В том и состоит радикальное отличие Ленина от всех других военных практиков, вроде Антонова-Овсеенко, Буденного и Тухачевского, – которые мыслили категориями либо защиты (социалистического) отечества, либо мировой революции. Как заметил один развеселивший Ленина солдат, «Россия непобедима на предмет квадратности и пространственности»; обнаружив себя на месте руководителя страны, которой угрожало военное поражение сразу с нескольких сторон, Ленин быстро пришел к выводу, что такой колоссальный географический и антропологический (с массами, способными энергично мобилизоваться) капитал, как Россия, – замечательное поле не только для решения сиюминутных задач, но и для политической – обеспечивающей стратегические преимущества – деятельности; именно поэтому уже в 1918-м, когда все вокруг него беспокоятся исключительно о выживании, Ленин обдумывает оргструктуру III Интернационала.
То, что называлось Гражданской войной, для Ленина было генератором ситуаций, которые следовало использовать для укрепления международных позиций России. Возможно (не факт), Ленин был бы никудышным полевым командиром – потому что такого рода деятельность не подразумевает политической компоненты.

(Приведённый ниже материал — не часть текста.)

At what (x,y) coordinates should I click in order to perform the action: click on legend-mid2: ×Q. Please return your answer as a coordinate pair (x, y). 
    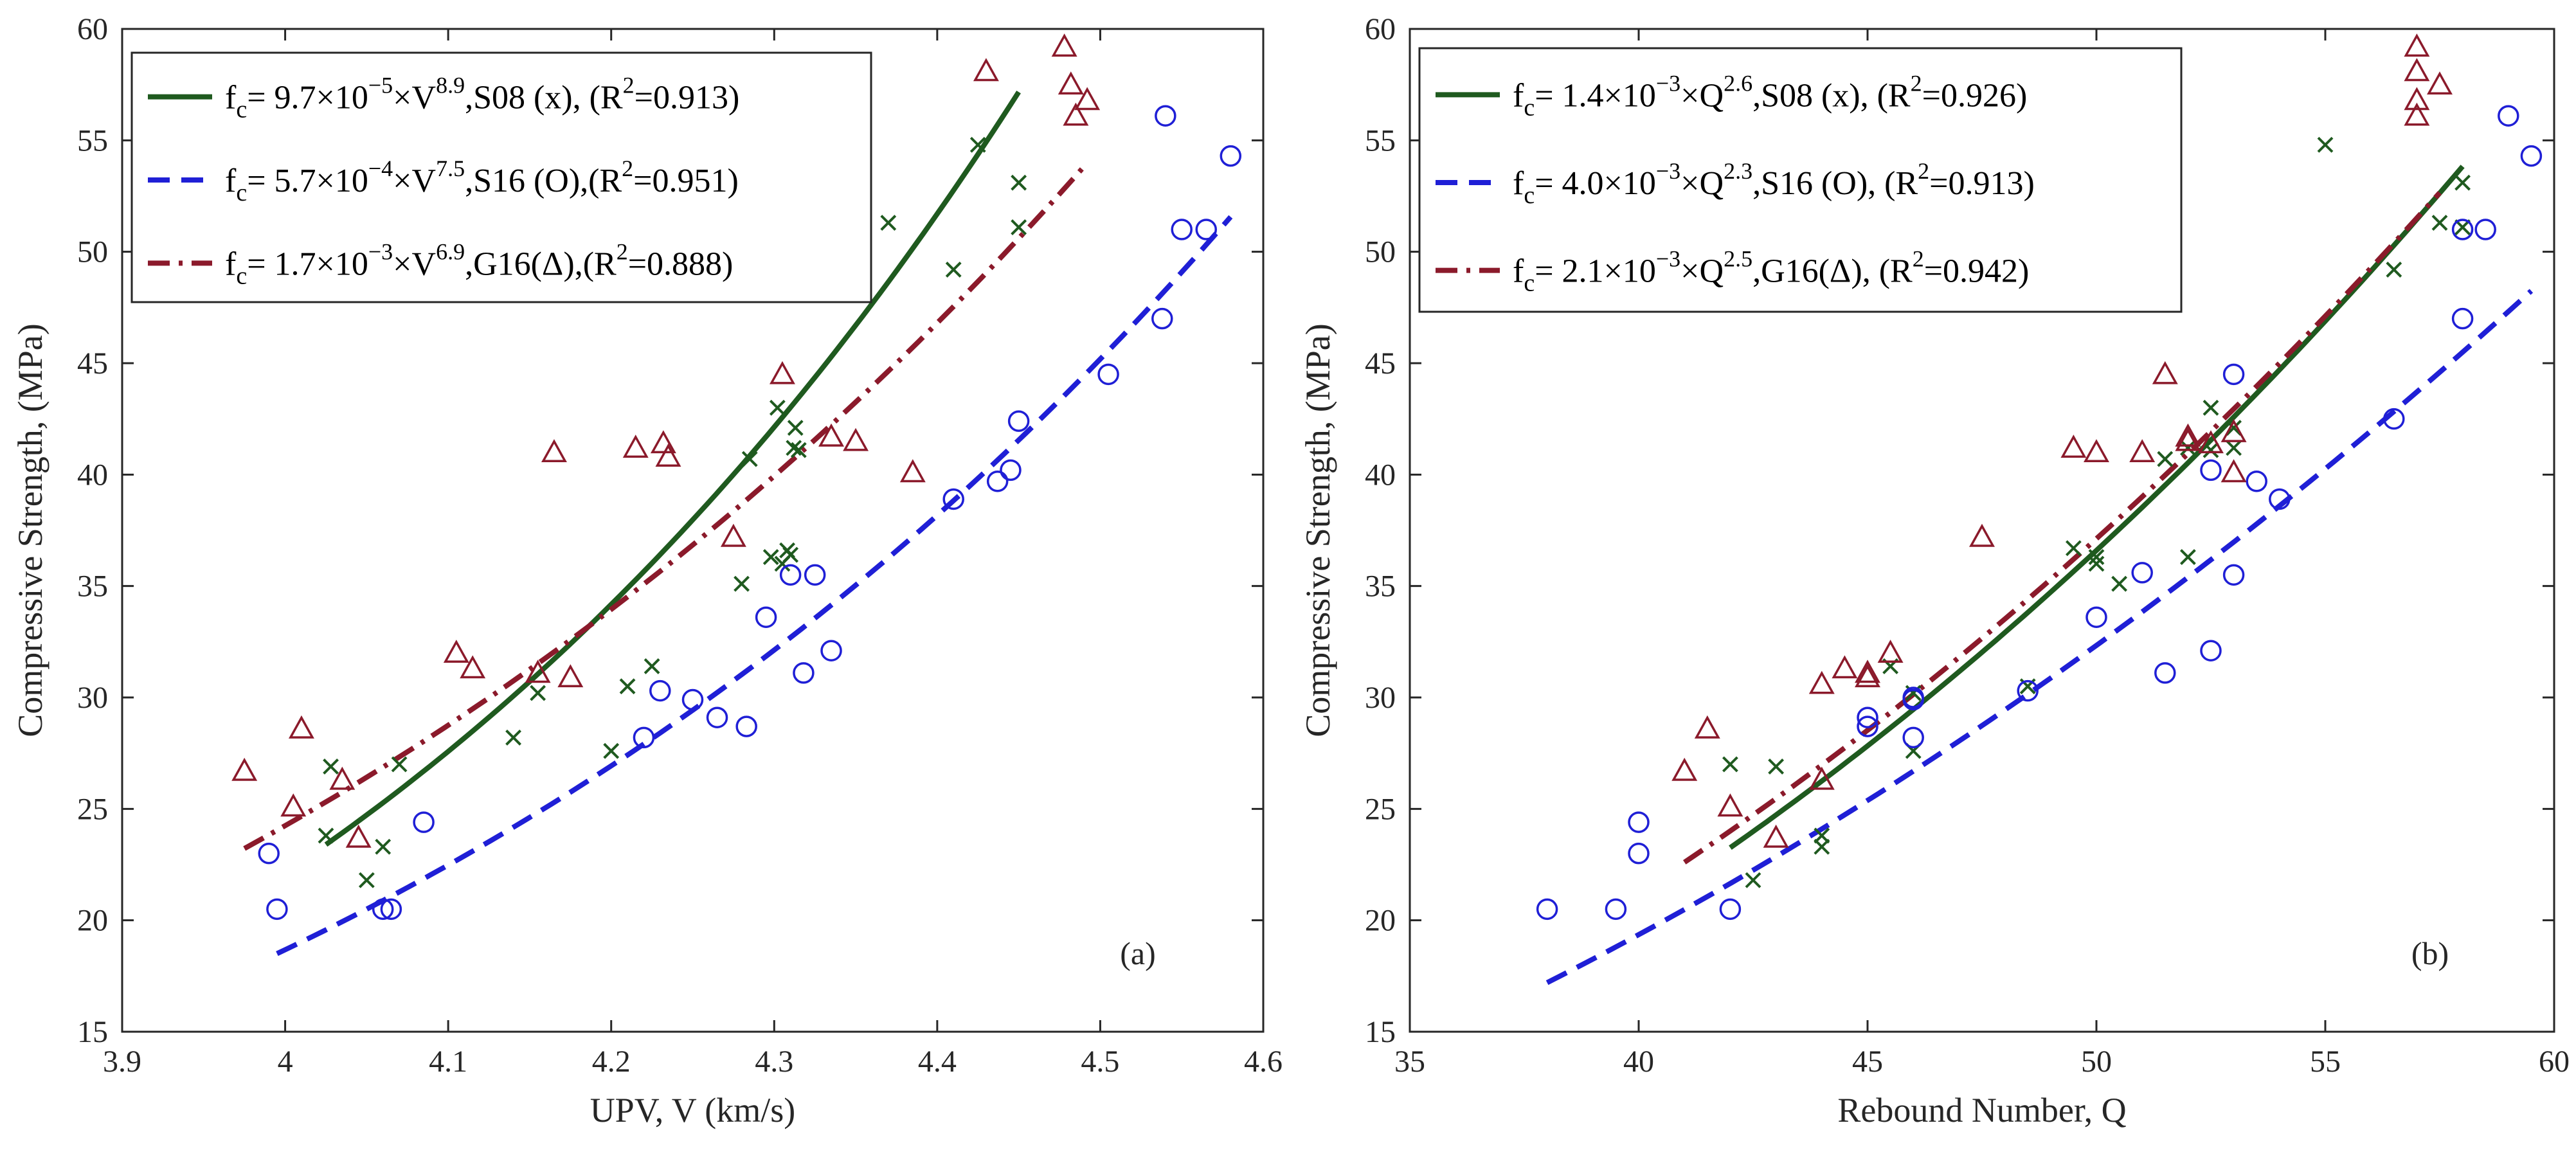
    Looking at the image, I should click on (1702, 272).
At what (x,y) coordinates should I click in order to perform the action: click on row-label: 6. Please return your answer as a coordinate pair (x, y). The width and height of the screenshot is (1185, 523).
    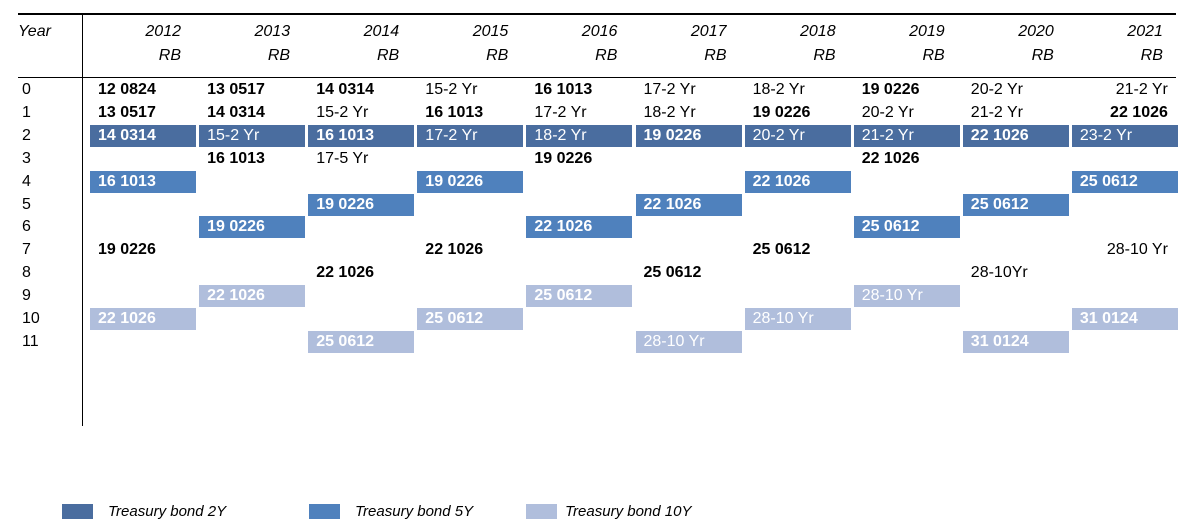
    Looking at the image, I should click on (26, 227).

В этом смысле в лучшую сторону от прочих «комдивов» отличается Чапаев – по крайней мере, кинематографический. Мы помним, как Бабочкин-Чапаев сначала замялся, когда крестьянин задал ему вроде как абсурдный, по-мужицки глупый вопрос – а за кого он, за большевиков или за коммунистов? – а потом нашелся: «Я… – за Интернационал!» Это проницательный и тонкий ответ; ведь Чапаеву, в сущности, необязательно разбираться в нюансах политической терминологии. Главное для него – знать политический вектор власти, которую он проводит в жизнь. А власти, то есть Ленину, внутренние, терминологические нюансы – большевики – коммунисты, большевики – меньшевики – представляются не такими уж существенными; это важные, но детали. Существеннее Глобальная Политика, возникновение второго центра в противостоянии Запада и Востока. Ленинский Интернационал – идея, не сводящаяся к задаче зажечь революционный пожар в Германии или Шотландии или реализовать партийную программу какого-то типа социалистов. За Интернационал «в мировом масштабе», выражаясь словами все того же Василия Ивановича, – отвечает и Ленин.
Создание Коминтерна – организации-платформы для идеологической и материальной поддержки компартий разных стран – было обусловлено вовсе не только намерением форсировать «мировую революцию».
Коминтерн был остроумным ответом большевиков на ситуацию, возникшую после победы Антанты в Первой мировой войне.
Дымящимся, в плаценте и пуповине, государствам, народившимся из трупов европейских империй, нужно было предложить свой проект, альтернативный «очевидным» – и поддерживаемым Америкой и ее президентом Вильсоном – идеям создания сильных национальных государств – как в Польше, Венгрии, Финляндии. Бойня красных в Финляндии в 1918-м, надо сказать, стала для Ленина тем уроком, который он хорошо усвоил: новые власти, национальная буржуазия вовсе не собираются отдавать другим, более слабым классам причитающийся им по справедливости кусок власти. Модель везде была похожая: сначала волнения – в диапазоне от голодного бунта до революции, затем расслоение активистов, недовольные рабочие образовывают Советы, начинается двоевластие, буржуазия расправляется – иногда расстреливает массы, как в Цюрихе в ноябре 1918-го, иногда расправляется с вожаками, как 15 января 1919-го в Германии с Р. Люксембург и К. Либкнехтом. Эта «Финляндия» – в широком смысле – и оказалась лучшим ответом Каутскому: вот что происходит, когда империя «просто отпускает» – демократично, уважая мнение меньшинства, – одну из своих национальных окраин; когда с буржуазией – которую у Ленина хватило жесткости отстранить от власти – договариваются, делегируя ей обязанность соблюдать демократические принципы. Буржуазия разворачивает против пролетариата гражданскую войну – с десятками тысяч убитых, с концлагерями.
Даже если первое время Ленин в самом деле разделял оптимизм своих товарищей касательно пролетарской революции на Западе, уже к началу 1918-го – за год до разгрома немецких спартаковцев – Ленин, хотя и готов был к «идеальному сценарию», стратегию поменял.
Прекрасно, если Германия вспыхнет от «революционной периферии», – но судьба России не может полностью зависеть от немецкого фактора.